Moravik paradox. Moravik and other scholars have discovered that it takes only a very small amount of computational talent to complete the unique high-level intelligence of human beings, but the ability to complete unrecognized skills and perceptual needs is enormous, that is, "difficult problems are easy to solve." The simple problem is difficult to understand." This paradox may reflect the limitations of the Turing machine model, and the need to propose a new model that is more suitable for perceptual computing. In practice, Turing's ground-breaking paper also defines C-machines (selectors) and u-machines (unorganized machines) as models for depicting ideas. However, after 1960, the Turing machine gradually evolved from clarifying the uncalculability to a model that explained the computability, and people have gradually forgotten the limitations of the Turing machine model.

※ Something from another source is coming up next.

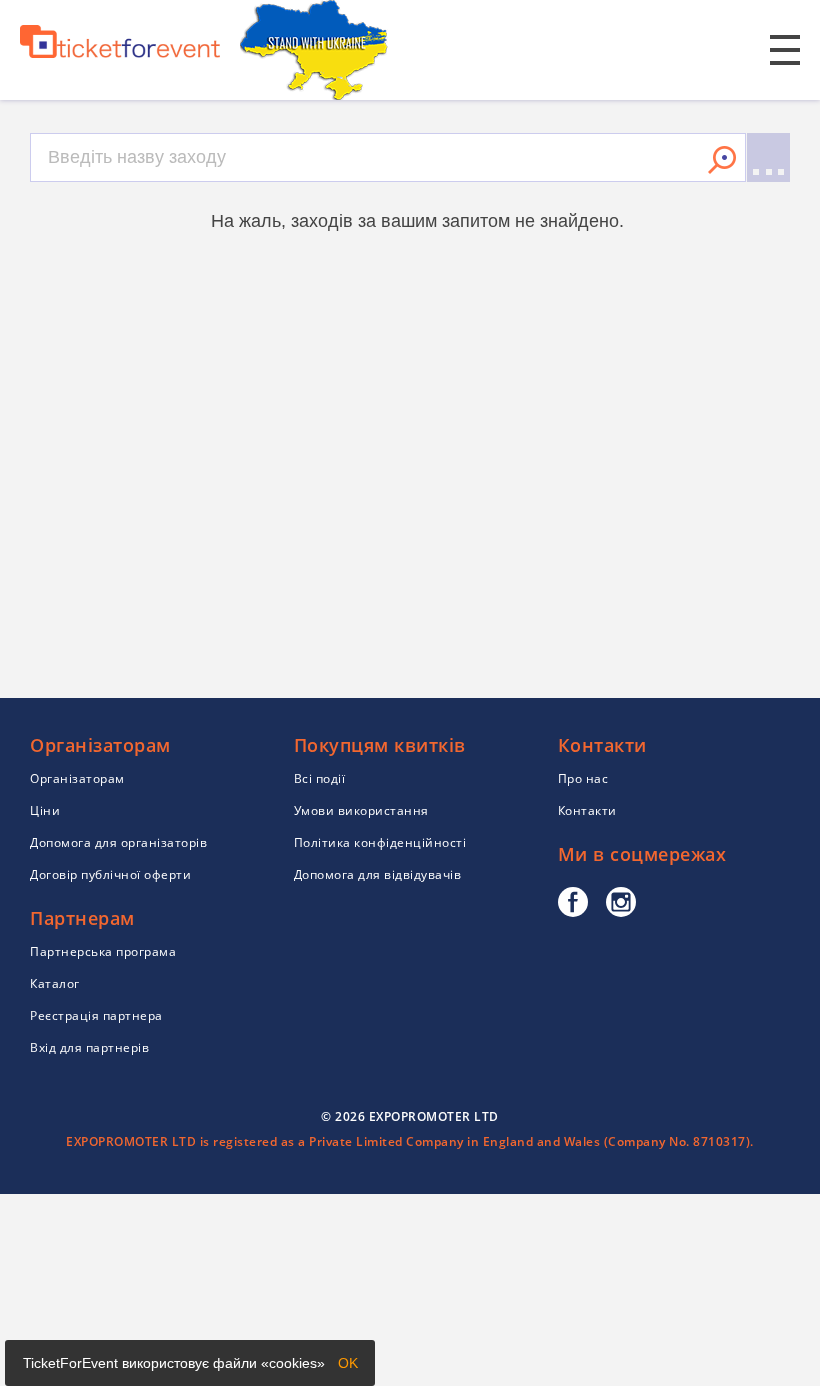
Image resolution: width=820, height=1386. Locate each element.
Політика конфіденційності (380, 842)
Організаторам (77, 778)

The current prevailing computers are based on the von Neumann architecture of the Turing machine model. Von Neumann discovered that the analog neural network design computer is not going to work. From the beginning of the first electronic computer, the computer is developed and imitated. The brains go their own way, making the way of using computer to complete artificial intelligence and the brain's ideological mechanism are simply not in contact. Nowadays, a penny can buy 10,000 transistors on an integrated circuit. Integrated circuits and software have accumulated an incalculable material wealth, which constitutes a grand inertia. Carrying out artificial intelligence must not only consider the grand inertia of the computer industry, but also the view to break the limitations of the Turing machine model. This is the first dilemma we face.
New learning paradox. It is often said that big data and machine learning are discovering new knowledge from the data. AlphaGo Zero has also clarified that doing statistical learning on a computer can learn the knowledge of Go that humans have not yet controlled. But scholars engaged in computer science research think that the computer is a mechanical, repeatable intelligent machine, which is essentially inventive. The operation of the computer can be attributed to the transformation of existing symbols. The conclusions were included in the premise, which did not produce new knowledge, and did not promote human understanding of the objective world. (In the CNCC Forum, Lin Huimin talked about it. Such an idea). Are the learnings learned by machine learning included in the software before the operation? How does mechanical, repeatable calculations ultimately lead to new learning? These studies are only limited to the extent of "knowing why they don't know why?" This is also a disturbing issue.
Revelation paradox. Revelation search is the most fundamental technology of artificial intelligence. Similar to the “best effort” standard of the Internet, apocalyptic search cannot guarantee the accuracy of finding solutions or guaranteeing solutions. This issue of the translation "The real risk of artificial intelligence" gives a warning: the use of apocalyptic algorithms to invent a device with intelligent illusion will bring some risks that we can not afford. Professor Qiu Chengtong also pointed out at the CNCC conference that the theoretical basis of artificial intelligence is very thin, requiring a theory that can be proved as the basis. However, most of the artificial intelligence disposal is NP-hard problem, and it is likely that there is no accurate polynomial algorithm. Once an exact formula similar to F=ma is found, this problem is not an artificial intelligence problem. We must pay great attention to the risks of the apocalyptic algorithm, but it is not appropriate to use traditional engineering science to request artificial intelligence, and the demand is different.
After 60 years of cultivation, artificial intelligence has grown into a tree that has nothing to gain. We can't just sway this big tree desperately, pick up some sporadic fruits on the ground, but embrace the seriousness and humility of the unknown, a variety of trees. Xin Miao, dealing with these paradoxes.